• Task item: Could you retype exactly the line containing "Task: Click the yellow" and every line after it in the data below, leaving out the pictures?

········

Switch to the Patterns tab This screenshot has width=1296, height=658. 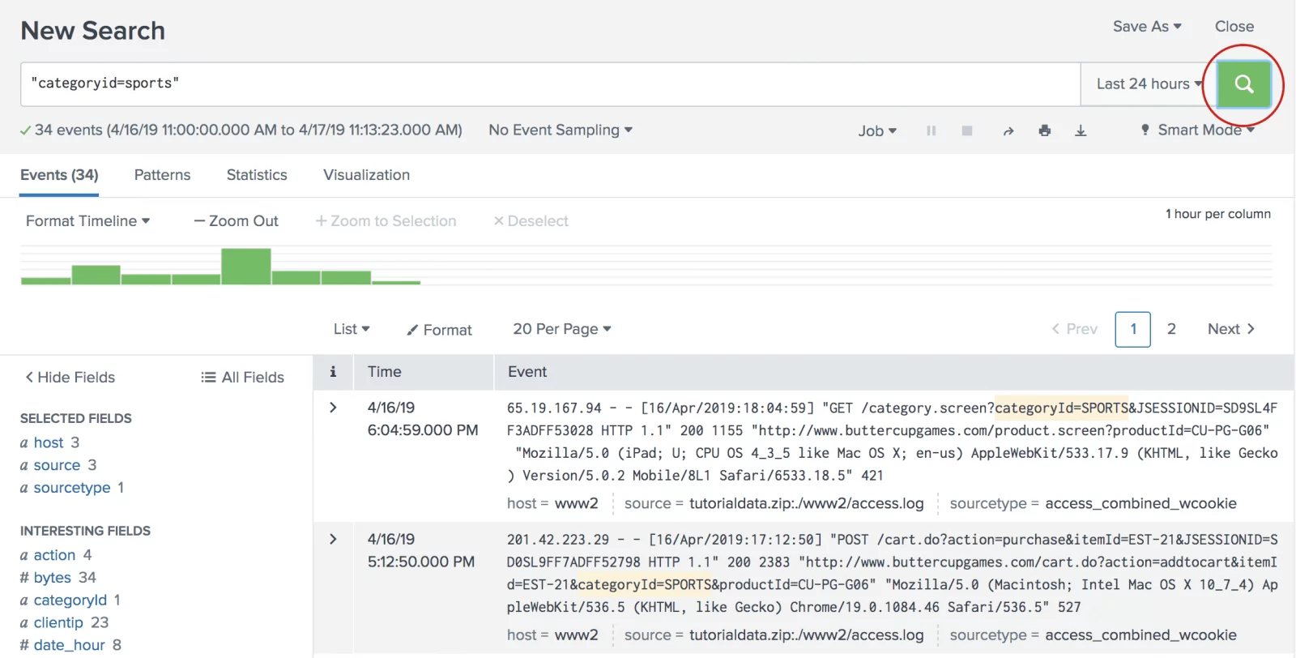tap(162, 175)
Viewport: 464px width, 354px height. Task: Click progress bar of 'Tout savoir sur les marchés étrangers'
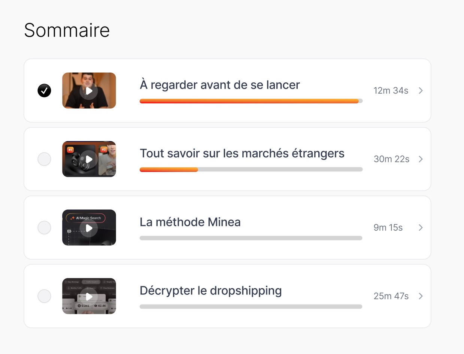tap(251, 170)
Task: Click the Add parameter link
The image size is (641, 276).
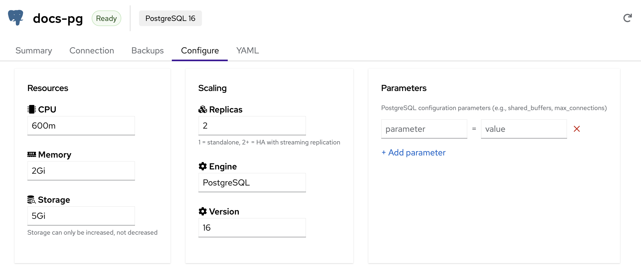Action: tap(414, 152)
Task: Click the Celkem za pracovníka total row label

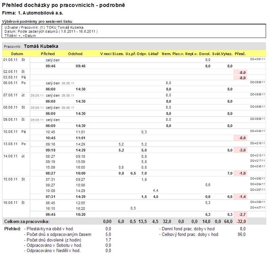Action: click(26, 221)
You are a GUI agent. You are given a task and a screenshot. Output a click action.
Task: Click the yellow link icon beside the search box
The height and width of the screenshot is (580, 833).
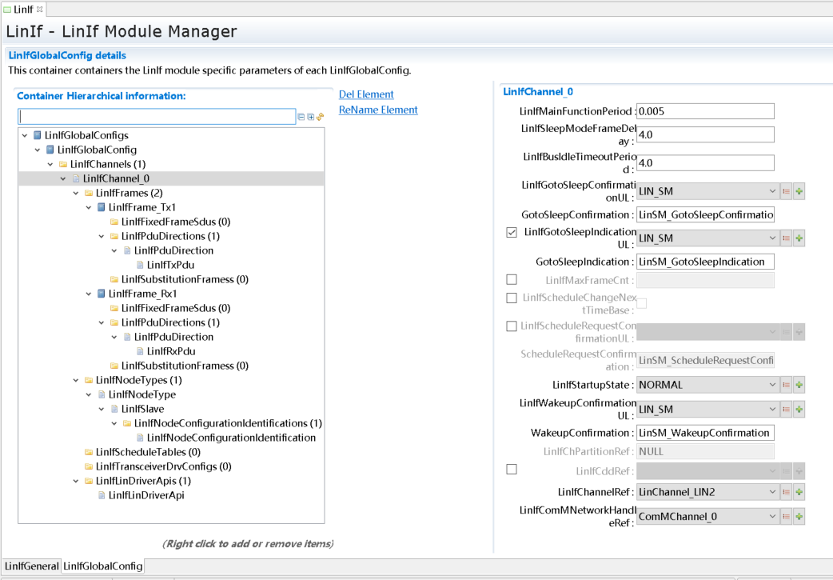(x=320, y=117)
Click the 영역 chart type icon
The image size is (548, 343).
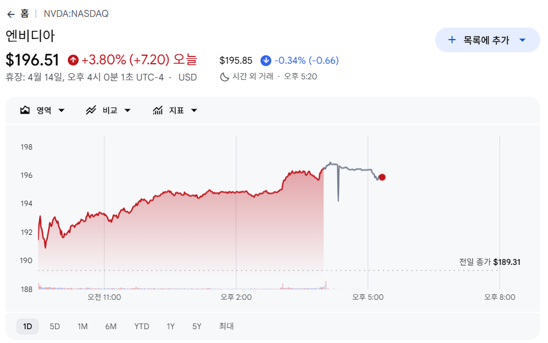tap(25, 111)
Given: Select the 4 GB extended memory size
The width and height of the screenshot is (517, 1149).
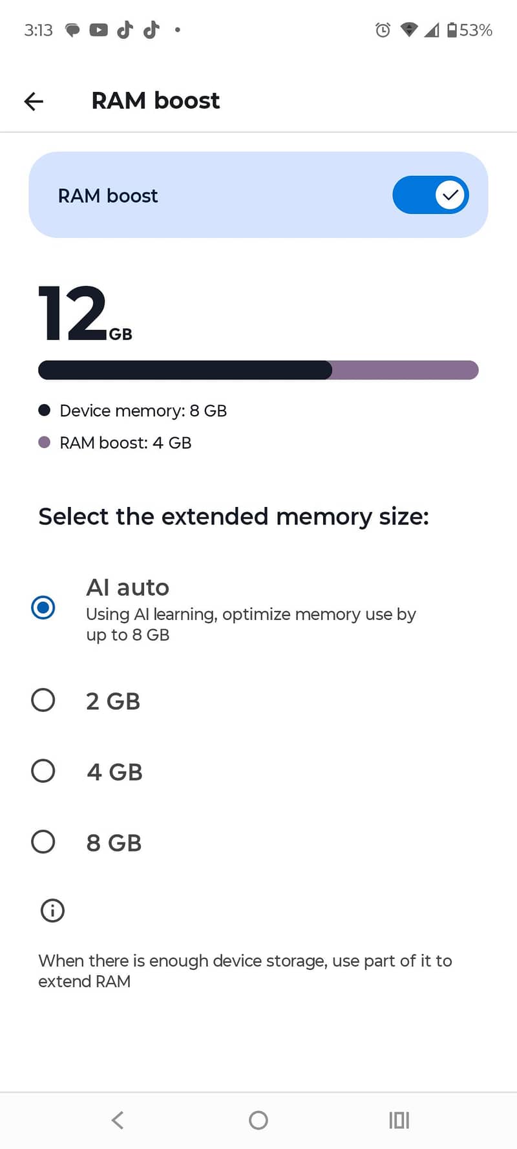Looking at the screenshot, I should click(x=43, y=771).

········

• Task answer:
Task: Click the yellow link icon beside the search box
The height and width of the screenshot is (580, 833).
(x=320, y=117)
Click the 영역 chart type icon
The image size is (548, 343).
tap(25, 111)
Given: Select the 4 GB extended memory size
The width and height of the screenshot is (517, 1149).
Looking at the screenshot, I should click(x=43, y=771).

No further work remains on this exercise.